--- Record extracts ---

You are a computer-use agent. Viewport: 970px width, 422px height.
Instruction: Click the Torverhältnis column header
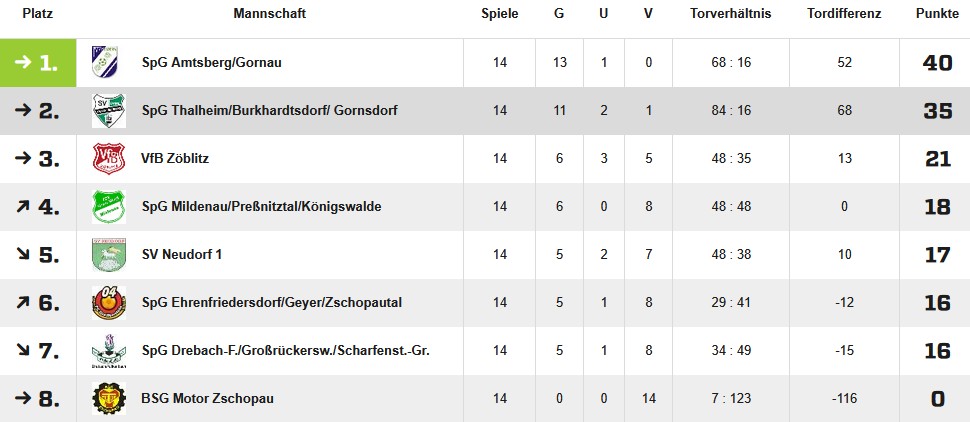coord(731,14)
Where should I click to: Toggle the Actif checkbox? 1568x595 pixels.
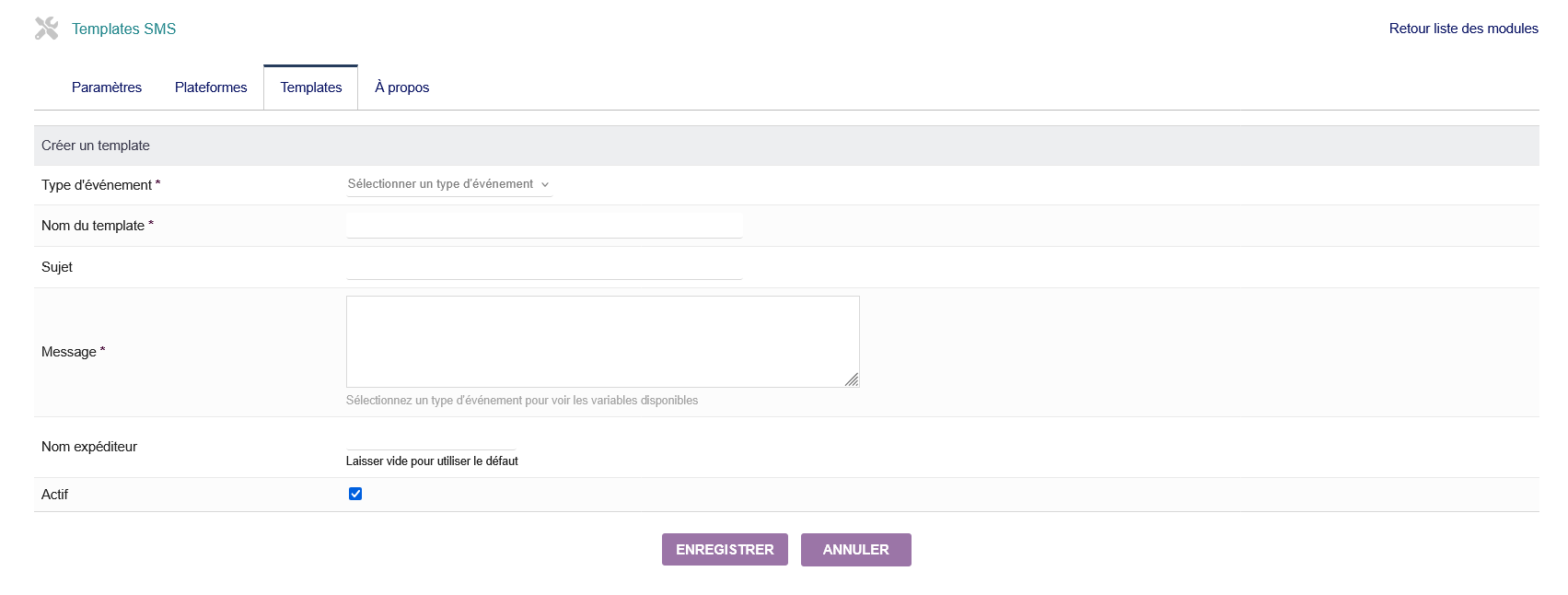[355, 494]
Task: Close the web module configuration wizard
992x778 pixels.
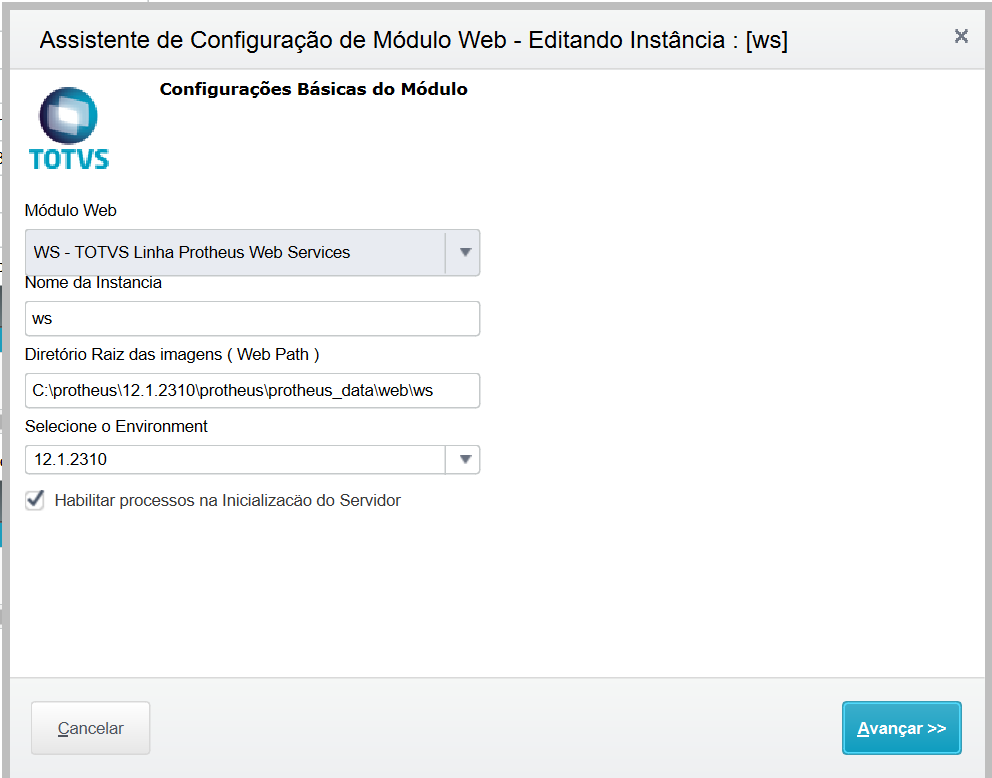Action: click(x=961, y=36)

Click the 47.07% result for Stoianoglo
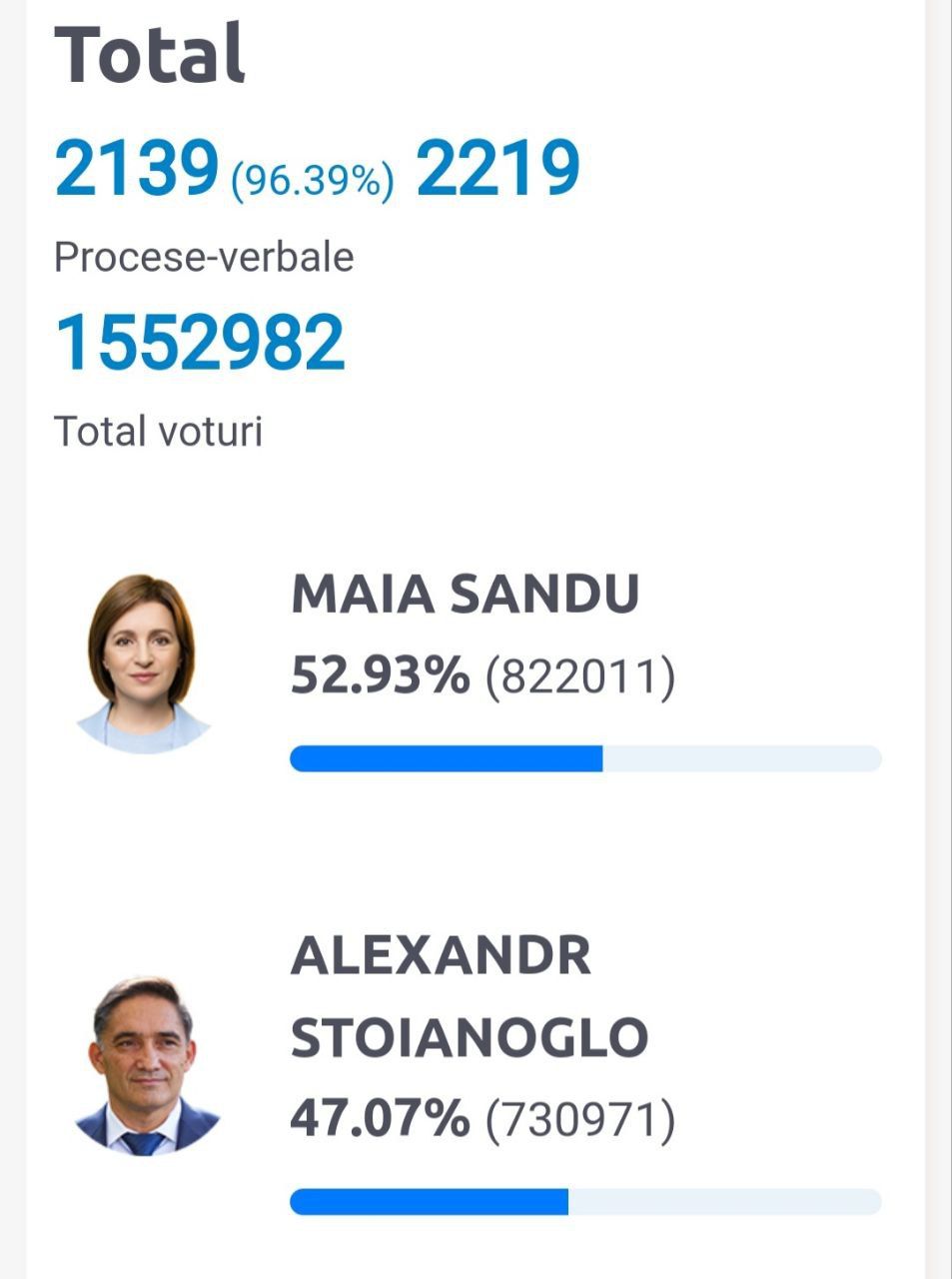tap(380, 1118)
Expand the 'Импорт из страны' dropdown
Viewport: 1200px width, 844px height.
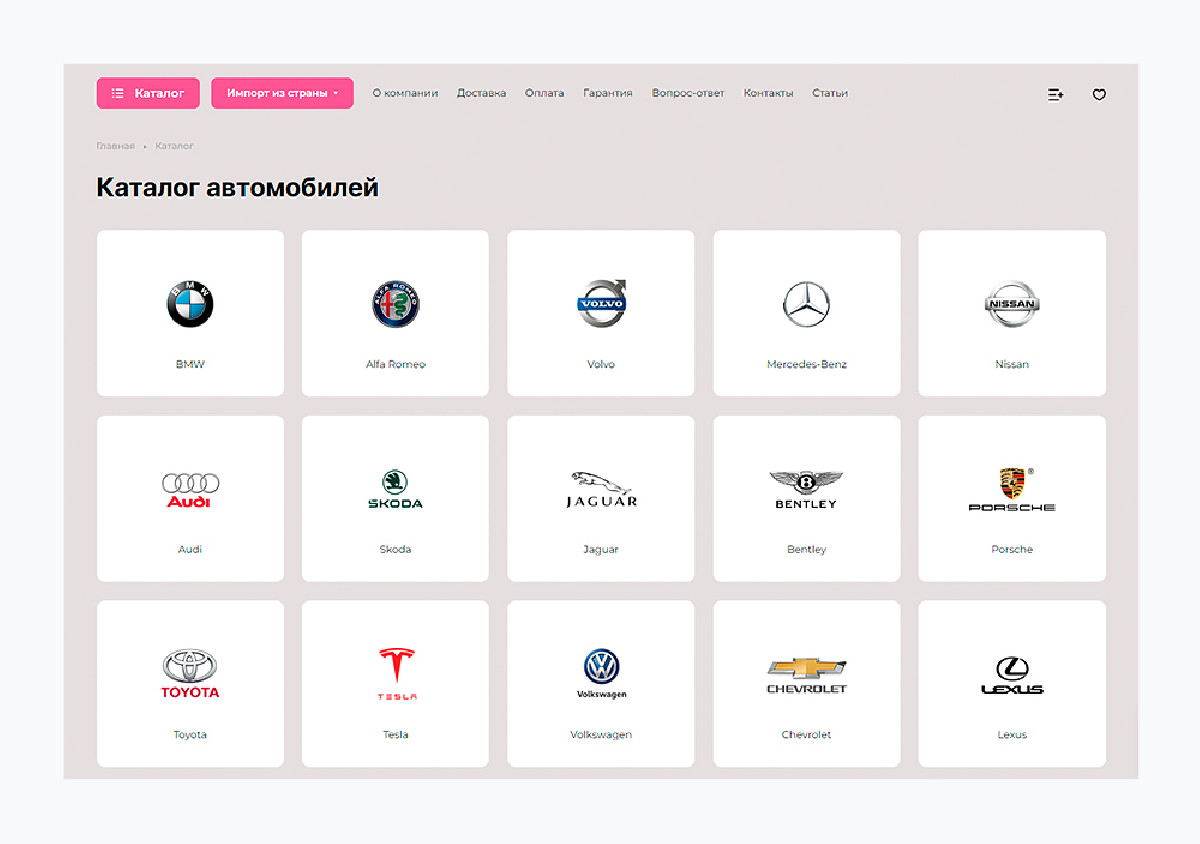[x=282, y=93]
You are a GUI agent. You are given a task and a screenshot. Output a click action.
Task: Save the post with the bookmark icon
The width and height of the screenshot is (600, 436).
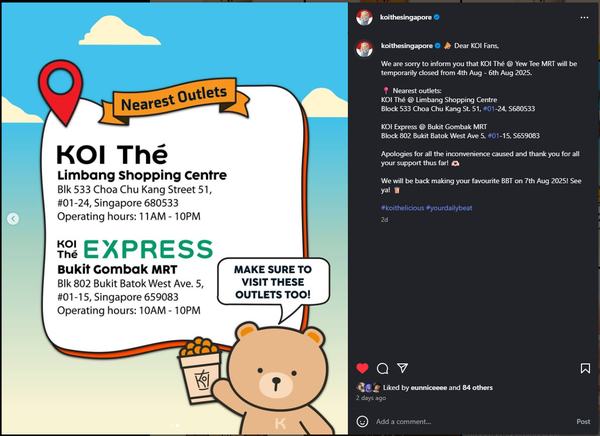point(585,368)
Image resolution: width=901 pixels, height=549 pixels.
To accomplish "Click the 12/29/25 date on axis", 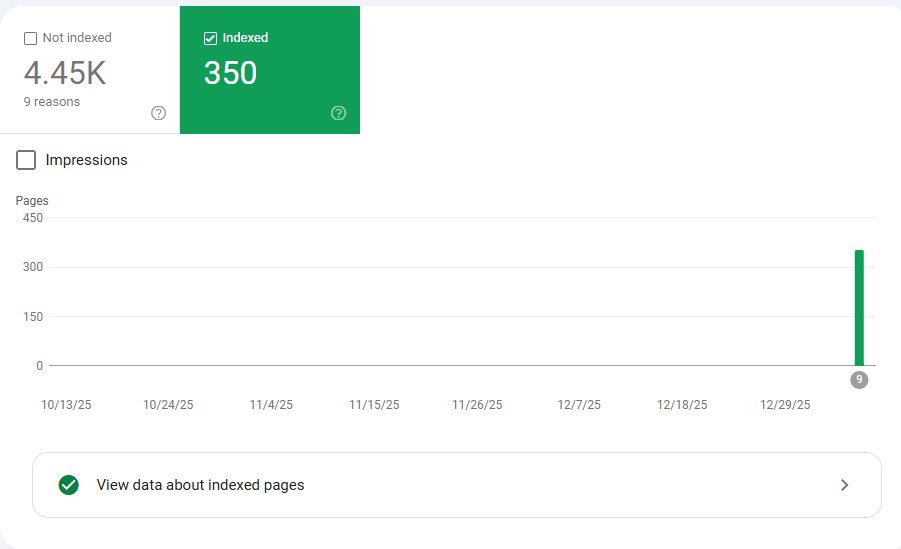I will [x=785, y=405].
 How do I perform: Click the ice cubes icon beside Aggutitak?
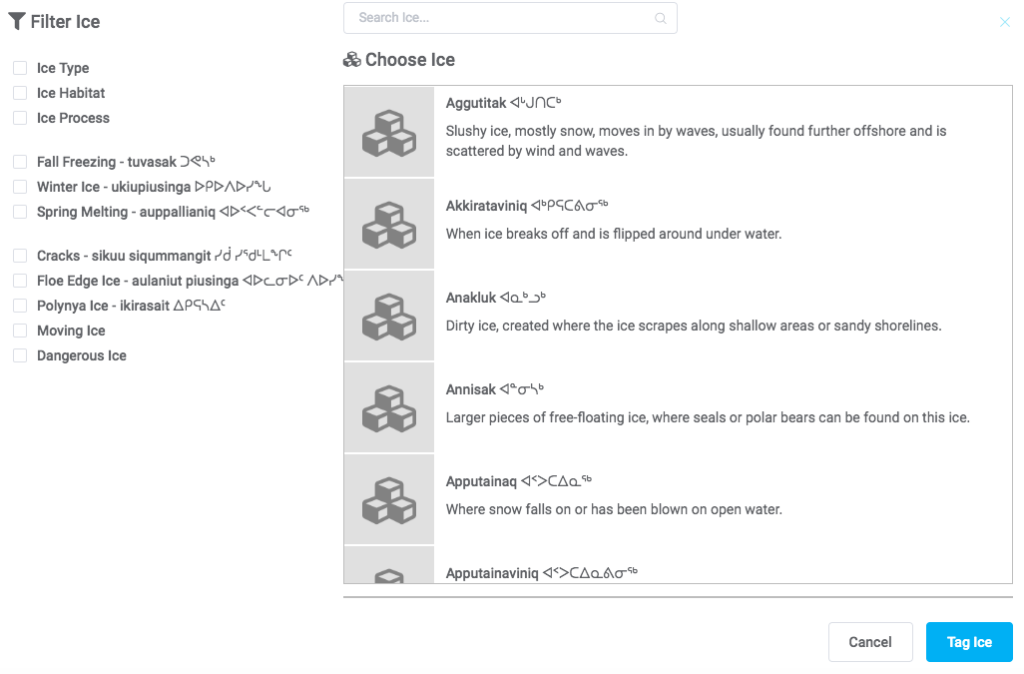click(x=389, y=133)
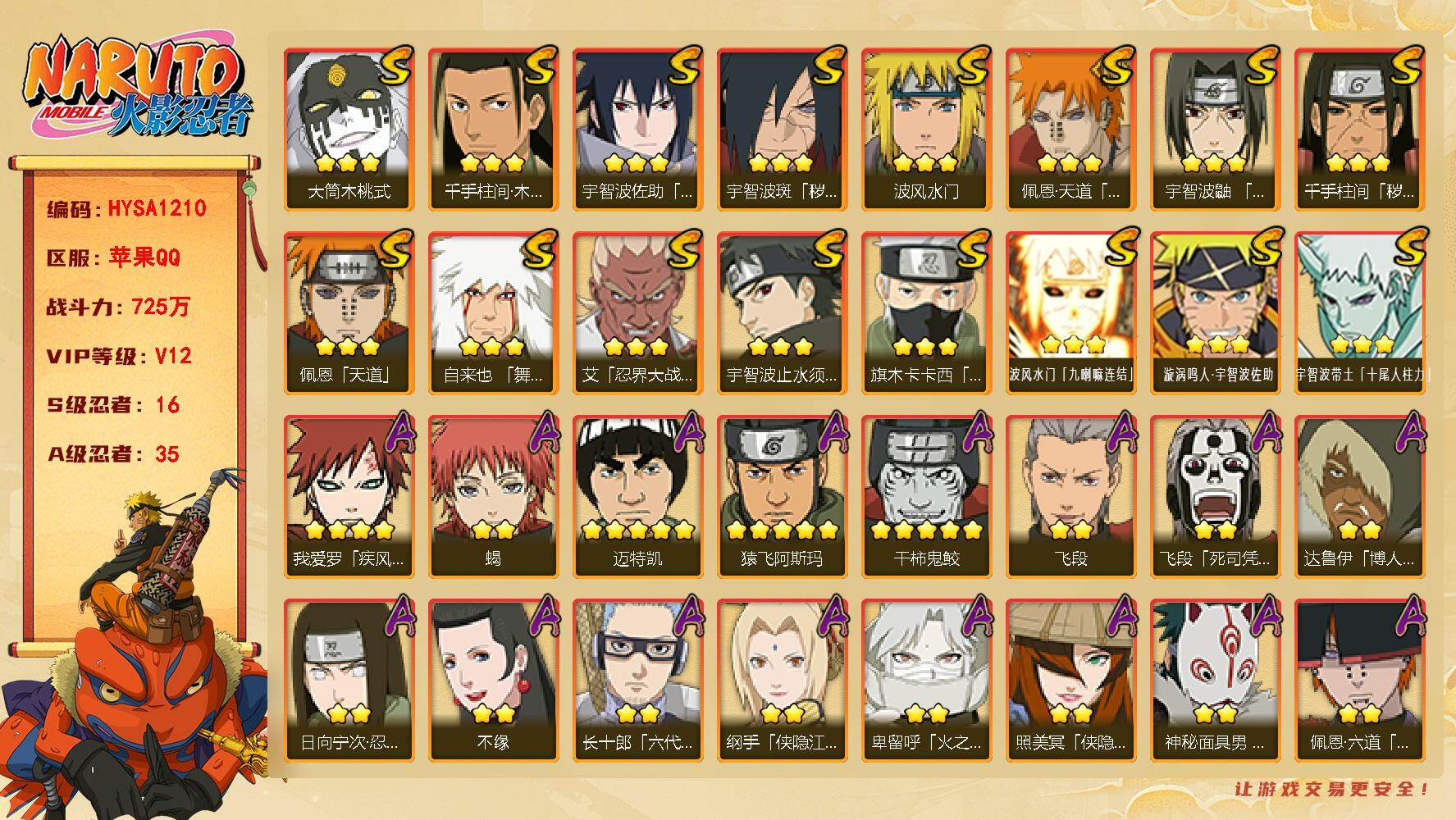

---

How to complete this task:
Everything from the line with "How do I perform: Click" through the end of the records above, both ends included, is to be reproduced exactly, and nothing outside that span; the pictures are to be dropped.

Response:
 How do I perform: Click the ice cubes icon beside Aggutitak?
click(x=389, y=133)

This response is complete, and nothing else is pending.